Regionalpräsident Thomas Bopp nannte drei Felder, in denen der VRS seinen Teil zum Klimaschutz beitragen könne. Erstens will der Verband weiter darauf achten, dass Neubau- und Gewerbegebiete an bestimmten Achsen in der Region konzentriert werden. So sollen die Wege für die Menschen kurz bleiben und Grünflächen geschützt werden - das spart Kohlendioxid. Zweitens sollen im derzeit entstehenden Regionalverkehrsplan alle neue Ansätze der Mobilität berücksichtigt werden; alle Maßnahmen sollen erstmals auch auf den Aspekt der CO2-Verringerung hin geprüft werden. Drittens schließlich müsse der Nahverkehr weiter ausgebaut werden.

Ludwigsburg und Esslingen sind Klimahauptstädte

Vorreiter in Sachen Klimaschutz sind bereits heute die Städte Ludwigsburg und Esslingen, die der Bund als Klimahauptstädte geadelt hat. Beide testen derzeit neue Verfahren und neue Planungsinstrumente. In Ludwigsburg steht beispielsweise das bundesweit größte Biomasse-Heizkraftwerk. Esslingen hat in einer Studie herausgefunden, dass die Verwaltung nur mit einem Prozent zum CO2-Ausstoß in der Stadt beiträgt. "Das hat unser Konzept verändert", sagte Esslingens Erster Bürgermeister Wilfried Wallbrecht: "Wir versuchen jetzt nicht mehr, auch in der letzten Schule die allermodernste Heizung einzubauen - vielmehr wollen wir möglichst viele Bürger und Unternehmen zum Mitmachen bewegen." Wie schwierig es ist, die Klimaziele überhaupt zu erreichen, erläuterte Bernhard Bauer vom Landesumweltministerium: Um den Temperaturanstieg bis zum Jahr 2050 auf zwei Grad zu begrenzen, dürfe jeder Einwohner künftig nur noch zwei Tonnen pro Jahr an CO2 produzieren - derzeit sind es sieben Tonnen.

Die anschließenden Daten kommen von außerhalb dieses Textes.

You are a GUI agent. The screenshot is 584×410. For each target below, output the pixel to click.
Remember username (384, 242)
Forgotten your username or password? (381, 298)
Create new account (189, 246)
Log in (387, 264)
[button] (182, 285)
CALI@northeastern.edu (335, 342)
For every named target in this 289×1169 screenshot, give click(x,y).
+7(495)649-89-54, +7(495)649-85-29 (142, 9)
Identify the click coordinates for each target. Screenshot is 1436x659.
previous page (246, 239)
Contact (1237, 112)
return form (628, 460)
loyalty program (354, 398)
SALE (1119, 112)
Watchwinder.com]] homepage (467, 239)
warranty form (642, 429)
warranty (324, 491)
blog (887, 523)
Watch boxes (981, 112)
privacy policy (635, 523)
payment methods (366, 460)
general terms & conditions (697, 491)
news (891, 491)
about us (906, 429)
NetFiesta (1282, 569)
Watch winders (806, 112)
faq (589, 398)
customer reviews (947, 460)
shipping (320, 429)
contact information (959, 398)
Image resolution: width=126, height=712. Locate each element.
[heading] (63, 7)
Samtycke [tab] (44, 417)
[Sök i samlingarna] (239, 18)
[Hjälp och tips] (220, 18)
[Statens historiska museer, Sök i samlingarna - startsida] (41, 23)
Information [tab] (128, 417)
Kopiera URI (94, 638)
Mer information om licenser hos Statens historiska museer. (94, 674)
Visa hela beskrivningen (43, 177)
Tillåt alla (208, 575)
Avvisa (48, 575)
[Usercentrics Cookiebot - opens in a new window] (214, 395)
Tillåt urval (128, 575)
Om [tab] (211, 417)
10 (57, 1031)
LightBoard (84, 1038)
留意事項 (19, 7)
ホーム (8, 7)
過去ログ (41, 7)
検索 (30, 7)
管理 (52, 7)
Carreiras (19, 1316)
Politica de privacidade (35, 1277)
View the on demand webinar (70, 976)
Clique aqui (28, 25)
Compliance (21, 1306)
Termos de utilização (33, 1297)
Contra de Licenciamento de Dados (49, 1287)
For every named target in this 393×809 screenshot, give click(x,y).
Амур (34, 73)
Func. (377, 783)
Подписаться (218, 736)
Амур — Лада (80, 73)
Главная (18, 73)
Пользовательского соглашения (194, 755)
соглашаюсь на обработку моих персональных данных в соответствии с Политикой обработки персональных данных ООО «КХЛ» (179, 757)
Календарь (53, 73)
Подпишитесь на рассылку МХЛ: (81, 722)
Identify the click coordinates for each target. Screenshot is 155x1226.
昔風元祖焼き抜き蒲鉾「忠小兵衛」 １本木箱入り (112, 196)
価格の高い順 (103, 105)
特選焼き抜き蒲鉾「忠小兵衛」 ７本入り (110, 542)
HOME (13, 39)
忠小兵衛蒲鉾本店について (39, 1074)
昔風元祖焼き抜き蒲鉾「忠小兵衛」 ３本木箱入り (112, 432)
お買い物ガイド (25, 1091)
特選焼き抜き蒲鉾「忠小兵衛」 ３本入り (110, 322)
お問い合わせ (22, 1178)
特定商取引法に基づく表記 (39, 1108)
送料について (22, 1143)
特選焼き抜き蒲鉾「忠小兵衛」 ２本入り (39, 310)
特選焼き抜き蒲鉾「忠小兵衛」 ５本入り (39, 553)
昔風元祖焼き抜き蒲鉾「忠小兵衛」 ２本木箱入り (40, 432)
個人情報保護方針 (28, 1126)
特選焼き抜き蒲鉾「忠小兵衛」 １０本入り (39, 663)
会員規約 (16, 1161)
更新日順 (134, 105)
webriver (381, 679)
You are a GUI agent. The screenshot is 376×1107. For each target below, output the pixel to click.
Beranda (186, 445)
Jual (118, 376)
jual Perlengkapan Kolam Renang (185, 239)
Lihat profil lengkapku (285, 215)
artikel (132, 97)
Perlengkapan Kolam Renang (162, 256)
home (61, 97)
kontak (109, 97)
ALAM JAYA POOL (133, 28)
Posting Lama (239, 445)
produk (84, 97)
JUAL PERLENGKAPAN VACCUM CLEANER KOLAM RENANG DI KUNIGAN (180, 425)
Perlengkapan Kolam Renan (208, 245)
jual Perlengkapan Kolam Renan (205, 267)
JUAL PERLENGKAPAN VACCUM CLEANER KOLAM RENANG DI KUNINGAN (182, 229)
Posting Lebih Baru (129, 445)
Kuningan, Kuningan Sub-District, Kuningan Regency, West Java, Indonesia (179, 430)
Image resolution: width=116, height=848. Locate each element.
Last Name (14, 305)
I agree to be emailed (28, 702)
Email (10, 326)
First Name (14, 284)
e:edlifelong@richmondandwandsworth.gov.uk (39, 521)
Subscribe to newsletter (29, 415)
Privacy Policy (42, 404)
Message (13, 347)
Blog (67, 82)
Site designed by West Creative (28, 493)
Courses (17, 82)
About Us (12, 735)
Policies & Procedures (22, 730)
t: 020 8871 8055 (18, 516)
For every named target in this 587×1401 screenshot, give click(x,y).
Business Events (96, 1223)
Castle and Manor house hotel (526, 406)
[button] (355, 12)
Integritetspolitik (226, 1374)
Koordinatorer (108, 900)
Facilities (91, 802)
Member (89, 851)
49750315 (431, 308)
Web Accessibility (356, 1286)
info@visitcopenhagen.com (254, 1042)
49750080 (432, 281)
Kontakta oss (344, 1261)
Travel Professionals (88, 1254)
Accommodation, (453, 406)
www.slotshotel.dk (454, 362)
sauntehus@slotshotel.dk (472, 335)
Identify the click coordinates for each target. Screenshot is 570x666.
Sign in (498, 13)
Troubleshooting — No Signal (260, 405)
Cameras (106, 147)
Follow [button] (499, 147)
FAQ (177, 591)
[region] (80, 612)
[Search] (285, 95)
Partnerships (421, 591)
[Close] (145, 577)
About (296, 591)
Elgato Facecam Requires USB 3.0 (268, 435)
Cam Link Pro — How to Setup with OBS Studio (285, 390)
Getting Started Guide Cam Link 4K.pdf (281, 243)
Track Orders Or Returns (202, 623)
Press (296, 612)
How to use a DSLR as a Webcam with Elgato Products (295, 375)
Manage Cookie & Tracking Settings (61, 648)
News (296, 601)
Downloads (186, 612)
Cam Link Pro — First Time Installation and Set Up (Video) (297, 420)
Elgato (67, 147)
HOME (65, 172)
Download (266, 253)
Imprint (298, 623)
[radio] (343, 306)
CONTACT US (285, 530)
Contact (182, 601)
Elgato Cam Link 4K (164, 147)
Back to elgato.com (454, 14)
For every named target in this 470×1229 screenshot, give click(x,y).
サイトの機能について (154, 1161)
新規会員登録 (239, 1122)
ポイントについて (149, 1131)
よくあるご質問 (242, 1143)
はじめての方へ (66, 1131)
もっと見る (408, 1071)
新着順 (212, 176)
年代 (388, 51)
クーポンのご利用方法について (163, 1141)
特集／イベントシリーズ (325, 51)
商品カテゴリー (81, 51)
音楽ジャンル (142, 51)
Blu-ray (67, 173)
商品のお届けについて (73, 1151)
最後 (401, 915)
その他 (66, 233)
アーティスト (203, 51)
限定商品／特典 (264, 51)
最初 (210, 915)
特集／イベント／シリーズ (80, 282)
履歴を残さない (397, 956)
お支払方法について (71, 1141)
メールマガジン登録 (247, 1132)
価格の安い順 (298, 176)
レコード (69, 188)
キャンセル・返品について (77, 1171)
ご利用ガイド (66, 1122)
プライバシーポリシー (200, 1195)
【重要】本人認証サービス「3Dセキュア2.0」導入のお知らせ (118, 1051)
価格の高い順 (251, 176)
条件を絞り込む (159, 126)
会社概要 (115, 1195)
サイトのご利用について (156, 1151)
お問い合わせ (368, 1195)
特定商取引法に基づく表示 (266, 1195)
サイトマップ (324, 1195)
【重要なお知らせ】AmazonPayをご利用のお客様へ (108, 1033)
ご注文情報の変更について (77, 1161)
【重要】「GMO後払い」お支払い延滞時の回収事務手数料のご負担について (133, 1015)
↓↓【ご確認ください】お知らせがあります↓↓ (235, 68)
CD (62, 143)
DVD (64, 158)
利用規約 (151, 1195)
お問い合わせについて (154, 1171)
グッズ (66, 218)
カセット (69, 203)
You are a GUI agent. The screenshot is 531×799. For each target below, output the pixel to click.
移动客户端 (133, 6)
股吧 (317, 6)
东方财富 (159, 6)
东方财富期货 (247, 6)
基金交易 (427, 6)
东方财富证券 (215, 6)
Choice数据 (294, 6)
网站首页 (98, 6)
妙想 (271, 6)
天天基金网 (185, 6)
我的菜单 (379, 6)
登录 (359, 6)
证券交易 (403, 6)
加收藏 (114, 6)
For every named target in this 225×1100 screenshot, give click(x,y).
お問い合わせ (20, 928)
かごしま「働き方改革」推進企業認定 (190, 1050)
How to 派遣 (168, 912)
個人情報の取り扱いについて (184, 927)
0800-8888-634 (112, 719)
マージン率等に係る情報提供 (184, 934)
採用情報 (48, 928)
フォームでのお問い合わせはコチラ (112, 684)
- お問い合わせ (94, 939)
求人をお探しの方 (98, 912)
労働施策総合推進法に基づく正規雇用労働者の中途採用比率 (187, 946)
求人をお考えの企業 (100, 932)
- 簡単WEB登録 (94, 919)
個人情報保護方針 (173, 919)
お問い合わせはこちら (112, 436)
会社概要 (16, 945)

Hanno Osenberg vom Bundesverkehrsministerium verwies trotz vieler freundlicher Worte auf einige Schwachpunkte in der Region. So vermisste er innerhalb des Modellprojektes konkrete Zielsetzungen des Verbandes. Auch Pilotprojekte habe der VRS nicht gestartet. Bernhard Bauer forderte die Region zudem auf, neue Standorte für Windkraftanlagen auszuweisen - im Moment sind alle Gebiete, in denen solche Anlagen erlaubt sind, belegt. Regionaldirektorin Jeannette Wopperer machte in diesem Punkt erstmals Hoffnung: "Wir werden sicher in der nahen Zukunft über dieses Thema diskutieren", sagte sie.

Mehr Informationen unter www.klimamoro.de.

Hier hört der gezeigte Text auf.